All of this sunshine was soon eclipsed by evil, on the 11th of September 2001. I was too young to remember anything, but the images of the Twin Towers in New York on fire is something that I grew up seeing. It was years later that I really understood what had happened on that fateful day. Unfortunately, the years to come would see more such attacks- London, Paris, Mumbai and even my home city of Bangalore were all attacked. I remember crying to sleep in 2008, after I had seen visuals of the Taj Hotel in Mumbai on fire after a Terrorist attack. For many months, the visuals never left me.

I remember the terrible Paris bombings of 2015, I was in the same city exactly two years before that, on that exact date. It was the most beautiful city I had ever been to. To see it torn apart broke my heart. The lights of the Eiffel tower were perhaps not bright enough to shun darkness.

I remember how my home city of Bangalore suffered in 2008. The attacks were not very intense but it sent a shockwave across the city. A city which was known for its laid back and peaceful atmosphere was suddenly in panic. I remember how afraid I was, hoping that no one we knew was in any of the areas where the attacks happened. The closest bombing to my house was a 30 minute drive away.

I remember how a synagogue in Mumbai was attacked and many senior members of the family who stayed there had been killed. I remember seeing images of Leopold cafe in Mumbai, filled with bullet holes and blood. I visited this place a few years later, and I couldn’t help but think of how innocent people were killed- for absolutely nothing.

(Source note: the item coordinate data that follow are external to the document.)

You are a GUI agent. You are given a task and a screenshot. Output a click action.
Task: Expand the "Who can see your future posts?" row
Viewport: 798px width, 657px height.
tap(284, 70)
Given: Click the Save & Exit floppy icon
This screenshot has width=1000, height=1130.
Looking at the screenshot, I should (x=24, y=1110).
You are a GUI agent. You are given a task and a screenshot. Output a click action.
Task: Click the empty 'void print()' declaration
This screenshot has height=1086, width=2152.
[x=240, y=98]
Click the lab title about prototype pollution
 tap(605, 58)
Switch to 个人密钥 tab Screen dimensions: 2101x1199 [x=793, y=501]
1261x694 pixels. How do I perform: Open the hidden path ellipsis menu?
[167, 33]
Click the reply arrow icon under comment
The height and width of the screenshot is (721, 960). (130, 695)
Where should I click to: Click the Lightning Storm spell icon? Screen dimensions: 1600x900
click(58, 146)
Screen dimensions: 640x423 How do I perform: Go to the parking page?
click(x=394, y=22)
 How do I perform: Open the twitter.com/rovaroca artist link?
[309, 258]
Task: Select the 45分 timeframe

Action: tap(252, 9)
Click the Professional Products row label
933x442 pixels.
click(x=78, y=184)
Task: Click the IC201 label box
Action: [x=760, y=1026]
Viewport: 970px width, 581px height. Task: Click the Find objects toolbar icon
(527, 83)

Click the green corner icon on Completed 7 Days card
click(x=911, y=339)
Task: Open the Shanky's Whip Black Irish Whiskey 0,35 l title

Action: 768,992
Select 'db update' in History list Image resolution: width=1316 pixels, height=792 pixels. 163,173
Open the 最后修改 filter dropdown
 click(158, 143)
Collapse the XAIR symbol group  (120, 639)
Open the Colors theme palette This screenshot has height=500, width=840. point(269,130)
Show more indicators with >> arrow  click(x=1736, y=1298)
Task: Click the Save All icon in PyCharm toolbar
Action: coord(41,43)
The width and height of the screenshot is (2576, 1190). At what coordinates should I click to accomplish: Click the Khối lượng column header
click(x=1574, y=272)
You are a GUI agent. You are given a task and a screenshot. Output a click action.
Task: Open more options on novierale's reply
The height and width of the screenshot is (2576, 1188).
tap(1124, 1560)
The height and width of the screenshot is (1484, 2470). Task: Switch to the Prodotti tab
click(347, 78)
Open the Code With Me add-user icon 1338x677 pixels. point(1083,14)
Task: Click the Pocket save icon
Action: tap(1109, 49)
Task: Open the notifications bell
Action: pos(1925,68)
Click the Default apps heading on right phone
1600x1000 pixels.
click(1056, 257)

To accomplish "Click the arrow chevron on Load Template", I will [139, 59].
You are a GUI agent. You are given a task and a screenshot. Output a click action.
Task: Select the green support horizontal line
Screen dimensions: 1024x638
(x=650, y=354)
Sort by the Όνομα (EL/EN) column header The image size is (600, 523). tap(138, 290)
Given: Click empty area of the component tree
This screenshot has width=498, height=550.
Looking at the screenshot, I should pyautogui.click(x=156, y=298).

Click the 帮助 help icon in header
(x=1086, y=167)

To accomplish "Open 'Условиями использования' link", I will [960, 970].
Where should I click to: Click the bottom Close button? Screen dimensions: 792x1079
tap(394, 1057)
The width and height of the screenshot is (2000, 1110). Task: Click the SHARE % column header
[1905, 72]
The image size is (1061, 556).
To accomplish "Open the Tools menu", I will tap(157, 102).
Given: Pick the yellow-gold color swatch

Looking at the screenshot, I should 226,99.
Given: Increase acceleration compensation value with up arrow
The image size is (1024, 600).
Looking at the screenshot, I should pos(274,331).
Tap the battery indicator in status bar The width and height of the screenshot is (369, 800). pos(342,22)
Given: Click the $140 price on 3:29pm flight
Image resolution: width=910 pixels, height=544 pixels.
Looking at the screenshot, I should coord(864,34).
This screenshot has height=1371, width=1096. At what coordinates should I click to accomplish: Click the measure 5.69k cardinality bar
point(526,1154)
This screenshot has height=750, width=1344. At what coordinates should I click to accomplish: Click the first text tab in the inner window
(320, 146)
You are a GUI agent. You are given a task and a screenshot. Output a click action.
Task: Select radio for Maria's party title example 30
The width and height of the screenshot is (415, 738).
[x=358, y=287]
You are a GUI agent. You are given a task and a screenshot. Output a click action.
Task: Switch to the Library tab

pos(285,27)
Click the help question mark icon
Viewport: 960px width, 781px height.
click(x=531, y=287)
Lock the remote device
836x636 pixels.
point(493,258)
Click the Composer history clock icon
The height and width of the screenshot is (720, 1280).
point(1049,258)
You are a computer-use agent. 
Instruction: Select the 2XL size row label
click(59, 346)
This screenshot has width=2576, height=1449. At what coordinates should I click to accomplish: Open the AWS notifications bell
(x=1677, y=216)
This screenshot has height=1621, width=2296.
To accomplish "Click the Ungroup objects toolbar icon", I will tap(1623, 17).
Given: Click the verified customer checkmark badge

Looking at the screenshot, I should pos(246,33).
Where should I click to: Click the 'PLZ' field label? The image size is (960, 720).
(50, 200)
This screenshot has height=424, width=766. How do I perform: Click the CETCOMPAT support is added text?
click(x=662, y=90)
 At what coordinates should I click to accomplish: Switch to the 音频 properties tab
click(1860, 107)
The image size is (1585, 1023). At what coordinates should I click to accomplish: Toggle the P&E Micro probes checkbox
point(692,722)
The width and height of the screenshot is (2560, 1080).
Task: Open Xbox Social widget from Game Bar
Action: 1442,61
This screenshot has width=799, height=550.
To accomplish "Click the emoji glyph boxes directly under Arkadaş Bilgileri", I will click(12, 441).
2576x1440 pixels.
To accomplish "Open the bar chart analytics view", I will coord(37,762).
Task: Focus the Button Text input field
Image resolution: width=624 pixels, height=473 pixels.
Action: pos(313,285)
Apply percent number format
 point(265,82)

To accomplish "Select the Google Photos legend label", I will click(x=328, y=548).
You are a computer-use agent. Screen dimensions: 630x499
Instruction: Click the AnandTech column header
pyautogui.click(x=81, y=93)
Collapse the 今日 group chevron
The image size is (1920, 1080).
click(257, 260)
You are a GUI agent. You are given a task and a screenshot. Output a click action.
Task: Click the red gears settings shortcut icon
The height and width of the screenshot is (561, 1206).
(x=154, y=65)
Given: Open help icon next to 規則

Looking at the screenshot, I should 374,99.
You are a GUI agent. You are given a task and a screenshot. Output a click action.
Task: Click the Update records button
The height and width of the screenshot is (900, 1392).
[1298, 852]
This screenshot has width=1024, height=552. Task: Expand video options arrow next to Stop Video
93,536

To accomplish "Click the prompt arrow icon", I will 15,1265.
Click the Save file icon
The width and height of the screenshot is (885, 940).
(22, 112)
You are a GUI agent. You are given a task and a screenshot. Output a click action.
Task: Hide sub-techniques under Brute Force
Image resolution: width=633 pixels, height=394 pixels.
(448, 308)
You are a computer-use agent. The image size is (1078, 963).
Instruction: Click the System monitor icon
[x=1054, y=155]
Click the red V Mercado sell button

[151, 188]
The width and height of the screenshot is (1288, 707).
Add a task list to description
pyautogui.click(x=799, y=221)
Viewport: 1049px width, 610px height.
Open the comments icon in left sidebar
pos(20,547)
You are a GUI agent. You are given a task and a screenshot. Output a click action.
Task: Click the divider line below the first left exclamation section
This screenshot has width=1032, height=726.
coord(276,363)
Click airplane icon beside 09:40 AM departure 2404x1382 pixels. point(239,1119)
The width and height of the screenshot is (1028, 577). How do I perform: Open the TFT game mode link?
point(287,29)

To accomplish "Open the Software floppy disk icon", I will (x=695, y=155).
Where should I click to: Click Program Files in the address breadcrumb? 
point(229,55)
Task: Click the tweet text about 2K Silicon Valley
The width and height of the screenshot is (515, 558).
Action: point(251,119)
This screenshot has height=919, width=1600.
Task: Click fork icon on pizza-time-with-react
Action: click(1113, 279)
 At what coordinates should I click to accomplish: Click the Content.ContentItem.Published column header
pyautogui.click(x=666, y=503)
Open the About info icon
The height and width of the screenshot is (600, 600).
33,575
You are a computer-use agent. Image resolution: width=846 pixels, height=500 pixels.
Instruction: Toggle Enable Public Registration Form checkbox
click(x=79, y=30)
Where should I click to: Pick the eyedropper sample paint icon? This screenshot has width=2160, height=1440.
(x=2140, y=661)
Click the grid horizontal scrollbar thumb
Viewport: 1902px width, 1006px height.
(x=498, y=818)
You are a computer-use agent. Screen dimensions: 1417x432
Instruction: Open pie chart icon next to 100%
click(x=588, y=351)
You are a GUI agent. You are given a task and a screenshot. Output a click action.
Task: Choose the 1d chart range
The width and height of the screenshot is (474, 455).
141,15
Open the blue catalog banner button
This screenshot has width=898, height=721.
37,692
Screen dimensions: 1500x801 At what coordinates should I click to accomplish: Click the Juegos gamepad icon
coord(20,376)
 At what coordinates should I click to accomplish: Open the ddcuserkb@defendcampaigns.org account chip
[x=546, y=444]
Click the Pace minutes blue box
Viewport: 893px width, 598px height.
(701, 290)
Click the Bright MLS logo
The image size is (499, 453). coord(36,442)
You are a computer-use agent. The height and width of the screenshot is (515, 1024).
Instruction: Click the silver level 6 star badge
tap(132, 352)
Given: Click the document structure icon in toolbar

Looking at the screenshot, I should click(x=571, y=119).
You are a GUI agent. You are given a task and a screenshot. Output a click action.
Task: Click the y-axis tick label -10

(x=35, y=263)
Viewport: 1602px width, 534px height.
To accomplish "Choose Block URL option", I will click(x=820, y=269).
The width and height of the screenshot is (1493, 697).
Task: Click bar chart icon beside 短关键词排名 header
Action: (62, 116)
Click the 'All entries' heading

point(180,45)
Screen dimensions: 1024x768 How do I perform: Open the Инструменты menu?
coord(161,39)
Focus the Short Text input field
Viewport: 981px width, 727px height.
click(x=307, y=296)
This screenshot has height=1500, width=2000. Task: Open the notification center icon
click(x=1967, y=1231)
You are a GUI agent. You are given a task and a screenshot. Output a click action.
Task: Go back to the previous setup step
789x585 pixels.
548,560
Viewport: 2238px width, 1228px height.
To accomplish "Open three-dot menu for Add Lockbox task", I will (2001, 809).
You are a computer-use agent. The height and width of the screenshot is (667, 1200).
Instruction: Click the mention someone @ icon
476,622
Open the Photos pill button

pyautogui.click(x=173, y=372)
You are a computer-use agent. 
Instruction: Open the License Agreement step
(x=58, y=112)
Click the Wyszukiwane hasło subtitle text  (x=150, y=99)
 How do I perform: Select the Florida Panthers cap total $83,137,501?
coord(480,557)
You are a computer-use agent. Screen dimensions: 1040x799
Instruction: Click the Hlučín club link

I remember how after 26/11, almost all the big shops and malls in my city had metal detectors. Airports became much more cautious. Even my school had a metal detector at the entrance. I remember how suddenly terms like ‘Security Check’, ‘IED’, ‘Crude Bomb’, ‘Knife attack’, ‘Hostage situation’ became a part and parcel of most conversations.

I remember the faces of the brave police and army personnel who stormed into the Taj Hotel to rescue hostages.I remember the football match between France and Germany during which Paris was bombed. I remember the cafe in Sydney which was attacked.

I remember our tour guide in Bali, telling us about the Bali bombings and how the swimming pools of hotels were used to treat those who had suffered from burn injuries. I remember texting my friends in Brussels after the city was the victim of a terrible terror attack.

I remember how Easter Sunday was a day of horror in Sri Lanka, as terrorist groups had planted bombs in many of the major Churches. I remember sitting in church that morning, while my phone’s news app updated me on what had happened. I remember the fear that came over me, each time we went to church after that.

I’m not a skeptic, in fact I believe we can eventually have peace. But each time I hear the word ‘millennium’, I am filled with pain, because it’s a stark reminder to me that we have failed in our endeavour to make this millennium a peaceful one. How have we allowed religious extremism and those with a vile ideology to take over? How have we allowed them to kill so many innocent people? All for the sake of ideology? It will never make sense to me.

Every year on 9/11, when people write and talk about where they were on that day and what they were doing, I think about all the millenium babies and what they were doing on that day. Were they aware that the world they were going to grow into was one filled with hatred and fear? What was I thinking at that time?

Every year on 9/11, we must not only remember those who we lost that day but we must also honour their memory by vowing to stand up against religious extremism and hateful ideological positions which lead to violence. We must vow to create a world where generations of kids don’t grow up seeing visuals of bloodshed and violence. Every year on 9/11, I will remember all those who we lost to terrorism, lives that didn’t have to be cut short. All for the sake of what?